Климат меняет историю — страница 10 из 32

Одновременно с этим окольничий Иван Басманов, сын знаменитого опричника Федора Басманова, который возглавлял западные кварталы Москвы, получил указание царя выйти из города и разгромить отряды Хлопко, которые разбойничали на тверской и смоленской дорогах64. У Басманова было около сотни отборных стрельцов, а против них был отряд численностью около 500 человек. В тяжелом бою разбойники были разбиты, в плен взят сам Хлопко, который был потом повешен на Красной площади, но в этом бою погиб Басманов. Царь устроил ему пышные похороны.

Документы сохранили крайне скупые сведения об этих мятежах, буквально единичные случаи, отраженные в чудом уцелевших бумагах. Но судя по тому, что на борьбу с разбойниками были брошены все силы, вплоть до членов Боярской Думы, самых знатных и родовитых бояр, это был мятеж, охватывавший все Московское царство, от пограничных окраин до стен Москвы, принимавший, очевидно, характер масштабной партизанской войны. Царь всерьез воспринимал мятеж как угрозу своей власти.

Собственно, с разгромом отряда Хлопко мятеж явно не кончился, и плавно перешел в Смутное время, ознаменовавшись появлением весно      й 1604 года в пределах Московского царства отряда нареченного Дмитрия, составленного из казаков и поляков, набранных при поддержке сандомирского воеводы Ежи Мнишека. Самозванец вышел в поход, имея поддержку польского короля Сигизмунда, признавшего его права на московский престол, ему присягнули многие города и к нему стекались многочисленные отряды самого разного сорта.

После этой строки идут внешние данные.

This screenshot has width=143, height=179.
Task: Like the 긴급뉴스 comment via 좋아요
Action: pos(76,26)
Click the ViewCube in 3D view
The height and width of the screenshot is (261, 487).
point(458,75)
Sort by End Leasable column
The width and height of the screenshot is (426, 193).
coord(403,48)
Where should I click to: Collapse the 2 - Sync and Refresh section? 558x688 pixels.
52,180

В исторических работах основной акцент делается на том, что нареченный Дмитрий получил польскую поддержку. С одной стороны, это правда, и поляки сильно ему помогли. Но все же, в свете нашей темы разыскания о голоде в Московском царстве, с таким акцентом нельзя согласиться. Самозванец не имел бы шансов даже на небольшой успех, не то, чтобы занять Москву и вступить на престол, если бы в Московском царстве уже не произошел раскол. Думается, что разбойники к осени 1603 года стали настолько многочисленными, сильными и организованными, местами их поддерживали даже некоторые помещики, что они создали параллельную власть, собравшую немалую поддержку народа. И первое, чем они завоевали эту поддержку, был хлеб. Взятый из разбитых и разграбленных монастырских и помещичьих амбаров, он, скорее всего, широко раздавался крестьянам, в таких масштабах, что крестьяне смогли посеять озимые хлеба. Это и привело к прекращению голода.

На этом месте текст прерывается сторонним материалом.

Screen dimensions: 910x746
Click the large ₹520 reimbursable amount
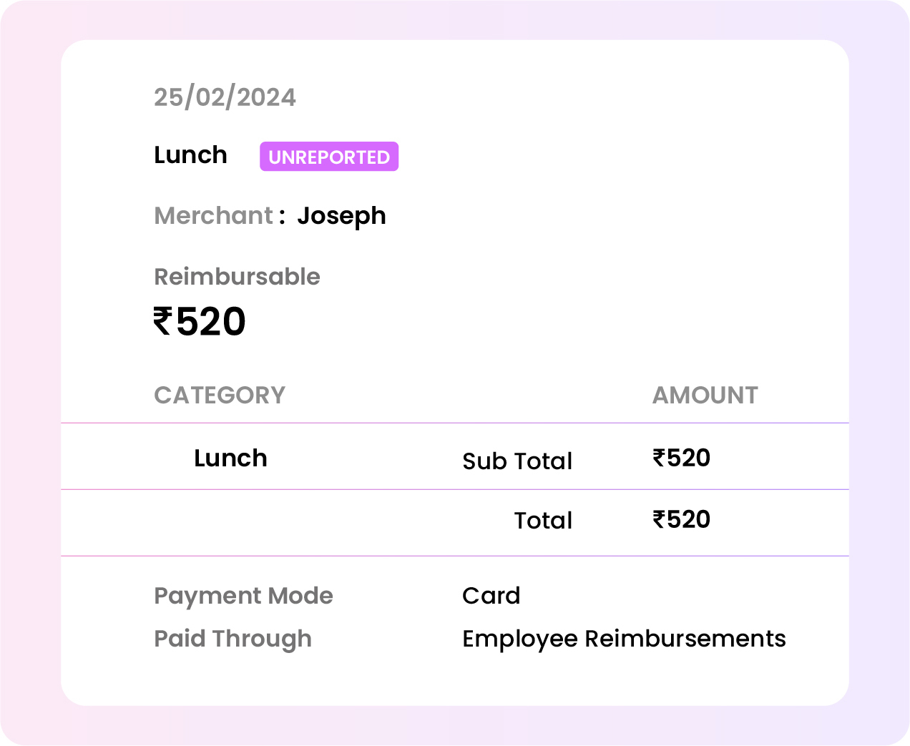pyautogui.click(x=200, y=322)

Дальше разбойники, а по сути дела, повстанцы стали искать себе нового царя, который бы не морил их голодом, не мучил «правежами» и расправами, и тут очень кстати пришелся Григорий Отрепьев, объявивший, что он чудом спасшийся царевич Дмитрий, сын Ивана Грозного. То, что это был самозванец, сторонники нареченного Дмитрия, скорее всего, либо знали, либо об этом догадывались, но это, вероятно, никого не смущало. Пусть хоть самозванный царь, пусть кто угодно, лишь бы не Годунов с его боярами.

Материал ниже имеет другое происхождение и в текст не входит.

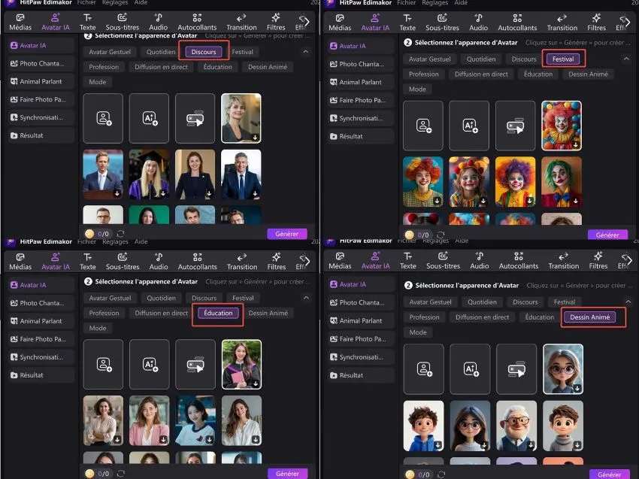
Task: Select the graduate woman avatar in purple gown
Action: click(149, 174)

Правда, потом, опытным путем было добавлено два условия: во-первых, кто угодно должен быть православным, дабы не смущать народ брадобритием, и, во-вторых, кто угодно должен иметь хоть минимальные права на престол, дабы укоротить излишне резвых бояр.

Гордыня как причина крушения царства

В общем и целом, разыскание о голоде в Московском царстве показывает, что резкие климатические изменения, «год без лета», вызванный мощным извержением вулкана, оказались лишь последней каплей, ввергшей Московское царство в сильнейший экономический и политический кризис. Это общество и так стояло на грани краха, для катастрофы нужны были лишь подходящие обстоятельства, которые и предоставило резкое похолодание.

По приведенным выше фактам и свидетельствам можно судить, насколько глубоким был социальный раскол в обществе времен Бориса Годунова. Знатные и имущие верхи государства ни во что не ставили обычных людей, и попросту морили их голодом «как при Каине». То, что люди тысячами мрут от голода, пожирают человечину, сено и навоз, нимало не тревожило их христианнейшие души; они попросту отбросили все христианские ценности и заповеди ради того, чтобы нажить на смертном голоде лишнюю копейку.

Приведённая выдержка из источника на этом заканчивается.